Clyde Russell, Reuters
China’s threat to impose tariffs on U.S. crude oil, certain refined products and coal is possibly the only sign of clear thinking in the increasingly muddled escalating trade dispute with the administration of President Donald Trump.
The tariffs on energy imports were mooted by the Chinese on June 15 as part of their response to the U.S. announcement of tariffs on $50 billion worth of imports.
To be clear, the tariffs on crude oil and products and coal are still in the realm of the possible, and it will likely take a further deterioration in the relationship between the world’s two largest economies to turn them into a reality.
It was also curious that the list of potential targets for customs included natural gas in its gaseous form, but not as LNG. China imports zero gaseous natural gas from the U.S. but is major buyer of its LNG.
The Chinese threat to impose tariffs on energy imports makes sense from two perspectives. The first is that in economic terms it’s generally best to put tariffs on goods with high elasticity; in other words goods you can substitute relatively easily from other suppliers. The second is that if the aim of your tariffs is to inflict sufficient pain on the other country, it’s best to target them where they can do the most damage to the economy, or the politicians promoting the trade war.
Looking at the first point, it’s clear that China would be able to source crude oil, refined products and coal from other countries, even if it had to pay slightly more.
The Chinese have become a major buyer of U.S. crude, importing about 319,000 barrels per day (bbl/d) in the first five months of the year, according to vessel-tracking and port data compiled by Thomson Reuters Oil Research and Forecasts.
This makes China the biggest net buyer of U.S. crude (Canada imports more but also exports to the U.S.), and therefore an important customer for the booming shale industry.
With U.S. crude exports running at about 2 million bbl/d, China’s purchases represent about 16% of the total. However, U.S. crude supplies to China account for only about 3.5% of the country’s total daily imports.
What this is likely to mean is that China will find it easier to replace U.S. crude imports than U.S. producers will to get new customers.
It’s not hard to imagine a scenario whereby China encourages Saudi Arabia and Russia, the world's top oil exporters and partners in the agreement to restrict output, to pump more crude.
China would then buy the additional Saudi and Russian output, using it to replace cargoes from the U.S., and even from Iran, assuming the renewed U.S. sanctions against the Islamic Republic force Beijing to curtail imports.
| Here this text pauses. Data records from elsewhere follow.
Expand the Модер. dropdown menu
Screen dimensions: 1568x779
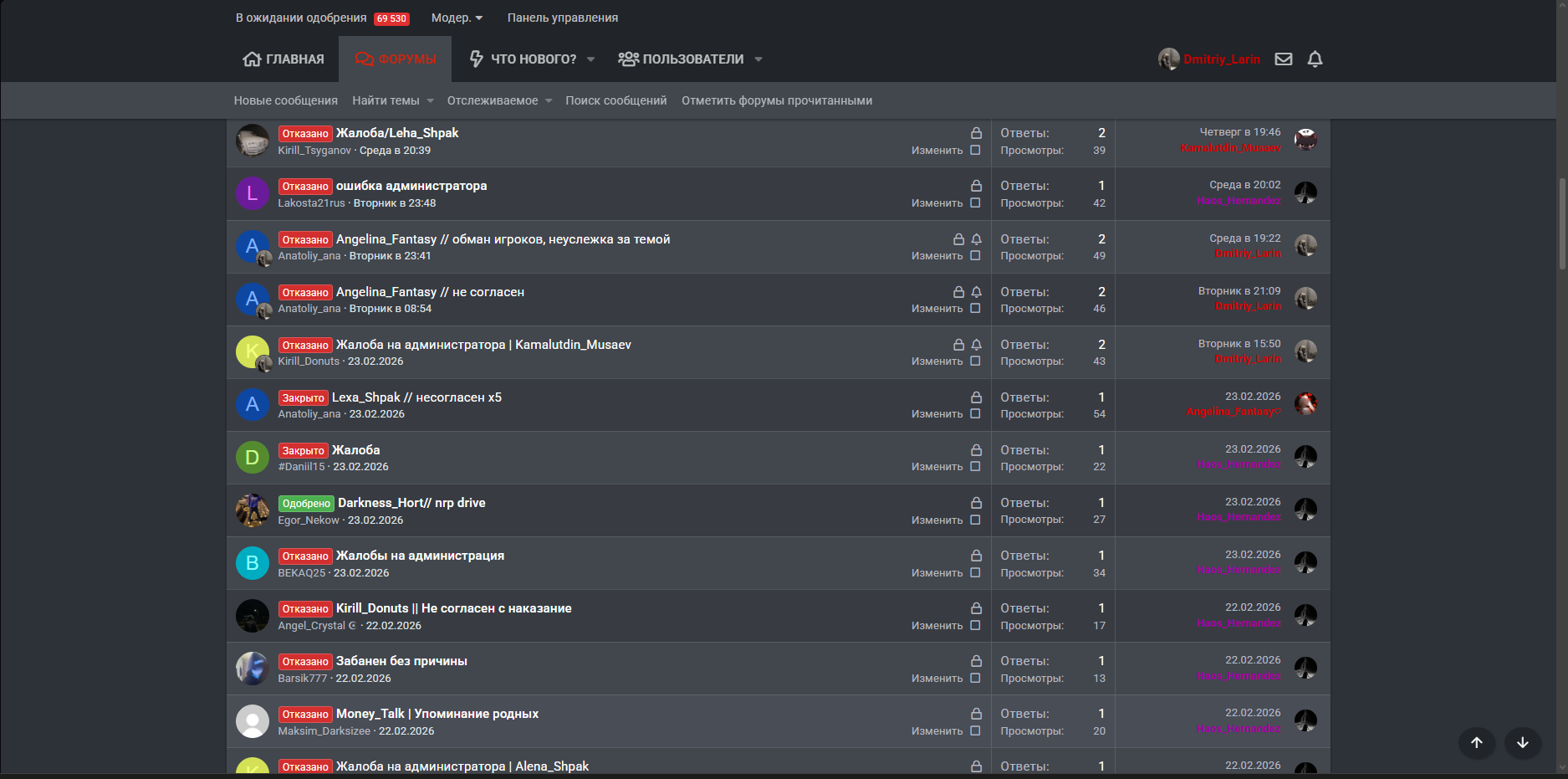tap(457, 18)
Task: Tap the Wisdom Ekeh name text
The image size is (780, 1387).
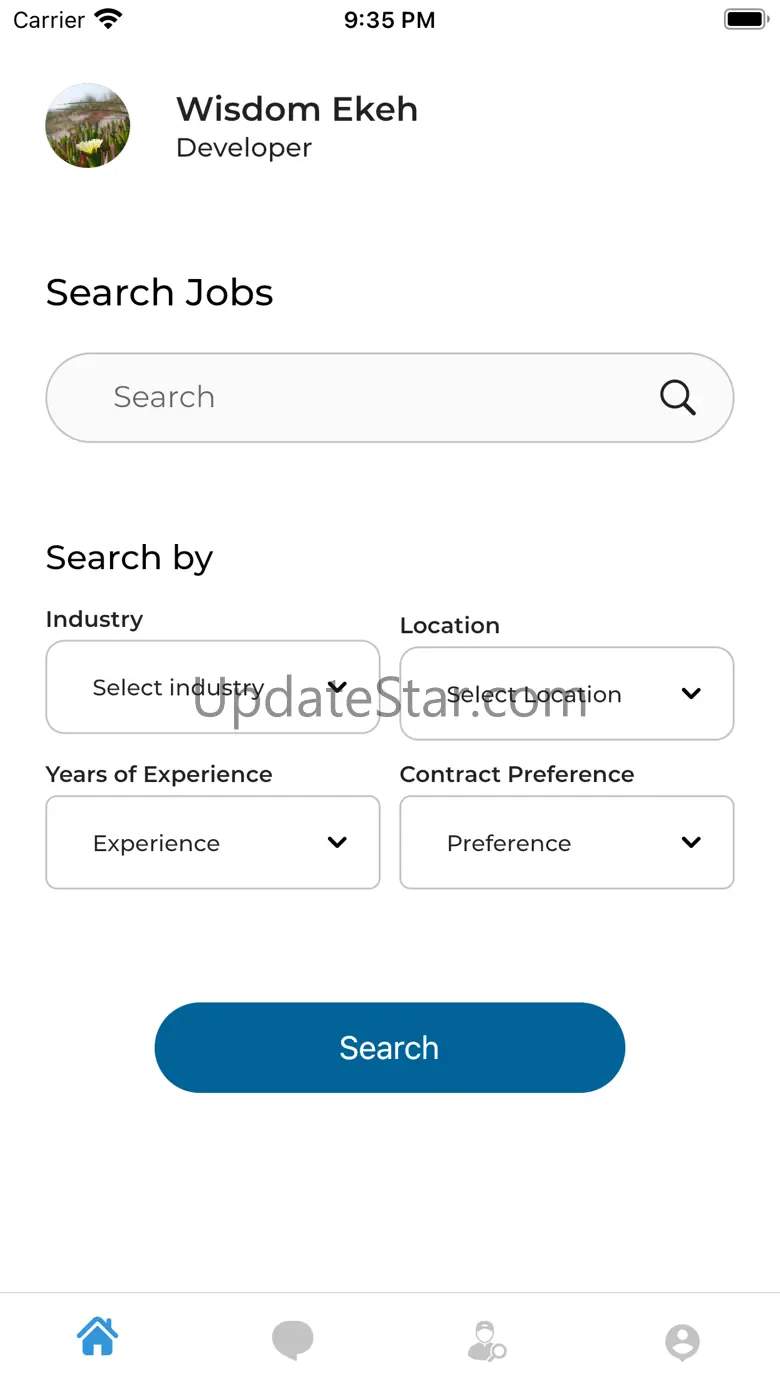Action: (x=297, y=109)
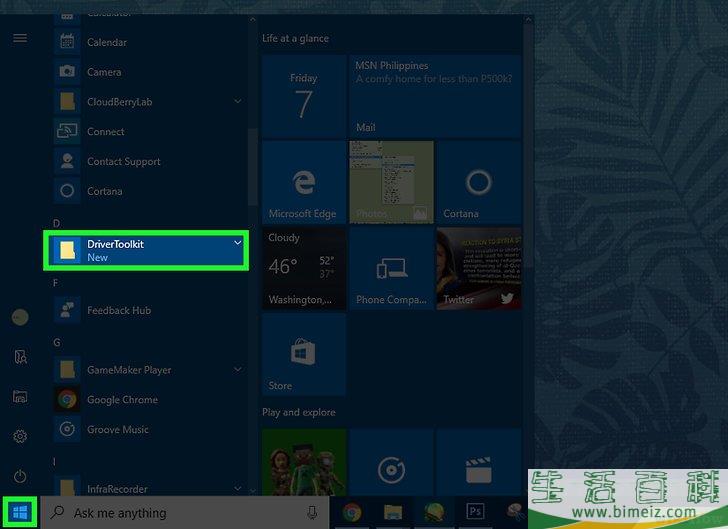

Turning to coal, the majority of China’s imports from the U.S. are coking coal, used in steel making. Supply of this type of coal is more concentrated, with Australia dominating the seaborne market.
But absent a weather-related disruption in Australia, it’s likely China could buy all it needs without tapping U.S. supplies, although this may result in a shuffling among buyers. For example, Japan may buy more from the United States and less from Australia.
Looking at natural gas, and while LNG remains off the customs list for the time being, the Chinese could also probably replace what they buy from the U.S. from other countries if needed.
In the first five months of the year, the U.S. supplied about 8.2% of China’s LNG imports, according to vessel-tracking data. However, China bought about 22% of all U.S. LNG exports, meaning that China is more important to U.S. LNG producers than they are to the Chinese.
By putting energy imports on the agenda for tariffs, even if LNG is excluded so far, the Chinese have put doubt in the minds of investors thinking of putting capital into a new U.S. LNG project.
The second leg to China’s threat is that any tariff on U.S. energy imports will strike at the heart of President Trump’s support base. Coal miners count among Trump’s most vocal backers, but if China does stop buying U.S. coking coal, it may force producers to accept lower prices from other buyers in order to move cargoes.
The oil and natural gas industries have also been viewed as largely in Trump’s corner, and they are concentrated in states won by the former reality television star in his unexpected 2016 triumph.
Losing as big a buyer as China may force producers to accept lower prices or even reduce output.
Energy is also one of the few areas where the Chinese have genuine scope to increase purchases from the U.S., thereby making it key to any efforts to lower the trade surplus China has with the U.S.
Flagging energy imports as a possible target in the current trade skirmish comes across as a sign that Beijing is entirely serious about engaging in a tit-for-tat escalation with Trump.
The Chinese have probably calculated that they can take the pain from a trade conflict longer than Trump can, or at least longer than the U.S. economy, companies and workers will be prepared to tolerate.